Closed bzamecnik closed 6 years ago
This is what is desperately needed. Plus, in layer_CuDNN_LSTM, the dtype = float16 is not enabled for Nvidia's CUDA 9.1 FP16 training.
I guess applying Dropout(x)(inputs)
before the LSTM layer will do the same as the dropout
, right? Or do you think it can cause a slow down?
This was would be tremendously helpful to many, many people. Not being able to use dropout often renders CuDNN layers virtually useless for training smaller datasets.
Recurrent dropout is still not supported with Tensorflow, if you would like to see it please submit the request there. The input dropout can easily be achieved by adding a dropout layers before the CuDNRNN layer manually
@tRosenflanz are you sure? https://github.com/tensorflow/tensorflow/issues/6466#issuecomment-339517889
If I am reading the tensorflow thread right, it says that the dropout they support is applied between layers only and not on the hidden states that get passed from CuDNN cell to CuDNN cell within one layer. The dropout they support is equivalent to adding a dropout layer yourself as far as I understand.
@tRosenflanz Sorry, you're right. http://docs.nvidia.com/deeplearning/sdk/cudnn-developer-guide/index.html#cudnnDropoutDescriptor_t suggests that " Dropout will be applied between layers " this applies to the latest CuDNN. :( ref: https://github.com/tensorflow/tensorflow/blob/master/tensorflow/contrib/cudnn_rnn/kernels/cudnn_rnn_ops.cc#L549
Recurrent dropout is not implemented in cuDNN RNN ops. At the cuDNN level. So we can't have it in Keras.
The dropout option in the cuDNN API is not recurrent dropout (unlike what is in Keras), so it is basically useless (regular dropout doesn't work with RNNs).
Actually using such dropout in a stacked RNN will wreck training.
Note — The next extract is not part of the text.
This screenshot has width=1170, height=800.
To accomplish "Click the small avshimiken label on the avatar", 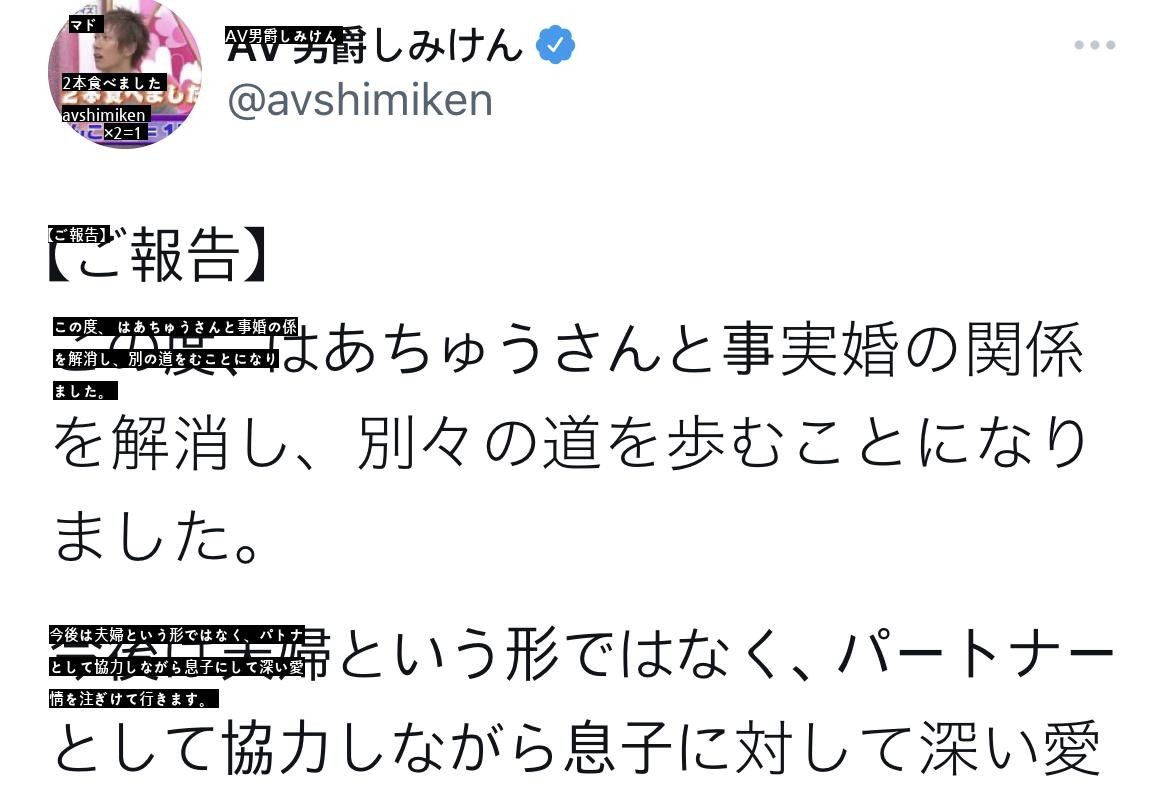I will click(105, 115).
Will time-distributed dropout solve the problem? Something like this:
...
for idx in range(num_layers):
top_layer = idx == num_layers - 1
layer = CuDNNLSTM(..., return_sequences=top_layer)(layer)
if not top_layer:
layer = TimeDistributed(Dropout(dropout))(layer)
...
Oh, it looks like even simpler due to documentation: https://keras.io/layers/core/#dropout
noise_shape: 1D integer tensor representing the shape of the binary dropout mask that will be multiplied with the input. For instance, if your inputs have shape
(batch_size, timesteps, features)
and you want the dropout mask to be the same for all timesteps, you can usenoise_shape=(batch_size, 1, features)
.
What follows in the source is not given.